WHAT EVERYONE'S TALKING ABOUT:
THE MARCH AND THE PRESIDENT
Summer Brennan (Globe and Mail): "I'll be honest: I was nervous about attending the Women's March on Saturday. I was worried that the mood would somehow be counter to my own frame of mind, which, in the runup to inauguration, was a strange double helix of black despair and radical hope. I wasn't sure how that would play out in a sea of pink knit hats. … In the end, all my worries were for naught."
Elizabeth Renzetti (Globe and Mail): "It was a remarkably peaceful day, and if the crowd sometimes wandered aimlessly rather than marching in any kind of precision order, it was a happy mayhem: People seemed buoyed by a message of uprising and resilience after an interminable election campaign that divided the country."
Blue Knox (Globe and Mail): "Since Nov. 8, many have joked about moving to Canada. We have boasted Canada's superiority as an apparently more 'inclusive' and multicultural nation. Claims of Canadian exceptionalism fail to see the similarities between the anxieties of unemployed workers in Alberta, and those in Michigan. Of the thousands of calls made, doors knocked and volunteers befriended, Iowa felt as close to home as I could get without being north of the 49th parallel."
Scott Reid (CBC): "Even in the context of all this, there is a more basic reason to desire Trump's failure: evolution. The laws of political natural selection dictate that a successful Trump presidency will necessarily breed a long line of descendants. His success will guarantee that vulgarity, divisiveness and ritual fabrication become commonplace. Those in his own party will rush to emulate and imitate him. Those opposed will feel competitively pressured to adopt the same tactics. And the spread will spill over borders.
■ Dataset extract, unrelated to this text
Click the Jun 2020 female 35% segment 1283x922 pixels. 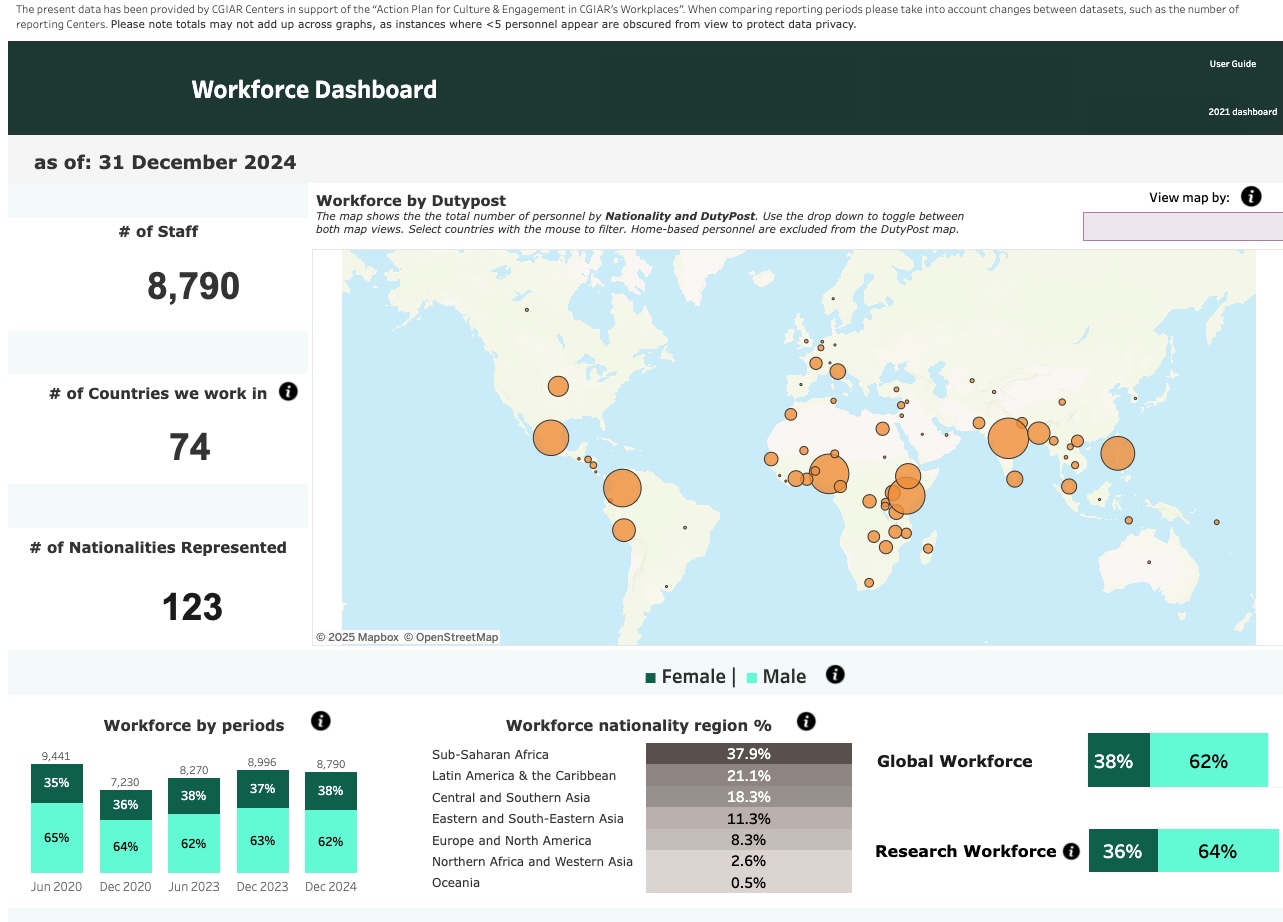(x=57, y=783)
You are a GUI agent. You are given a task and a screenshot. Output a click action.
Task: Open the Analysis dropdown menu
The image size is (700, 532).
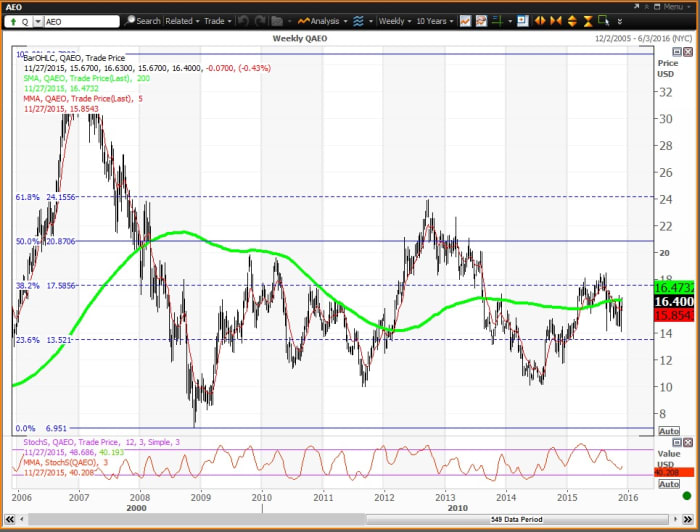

What we see first in U.S. politics is imported to Canada and other Western democracies."
Michael Den Tandt (National Post): "Whatever trade action the Trump administration may take in an attempt to balance U.S. trade with Mexico or China, it cannot seriously jeopardize American exports to Canada, without causing widespread manufacturing job losses on its home soil — and in the very rust belt states that gave Trump the victory in November."
Peter Wehner (The New York Times): "Republican leaders in Congress need to be ready to call Mr. Trump on his abuses and excesses, now that he is actually in office. It is a variation of the Golden Rule, in this case treating others, including a Republican president, as they deserve to be treated. They need to ask themselves a simple, searching question: 'If Barack Obama did this very thing, what would I be saying and doing now?' — and then say and do it."
Margaret Sullivan (The Washington Post): "Anyone — citizen or journalist — who is surprised by false claims from the new inhabitant of the Oval Office hasn't been paying attention. That was reinforced when Trump adviser Kellyanne Conway told 'Meet the Press' Sunday that [Trump's Press Secretary Sean] Spicer had been providing 'alternative facts' to what the media had reported, making it clear we've gone full Orwell."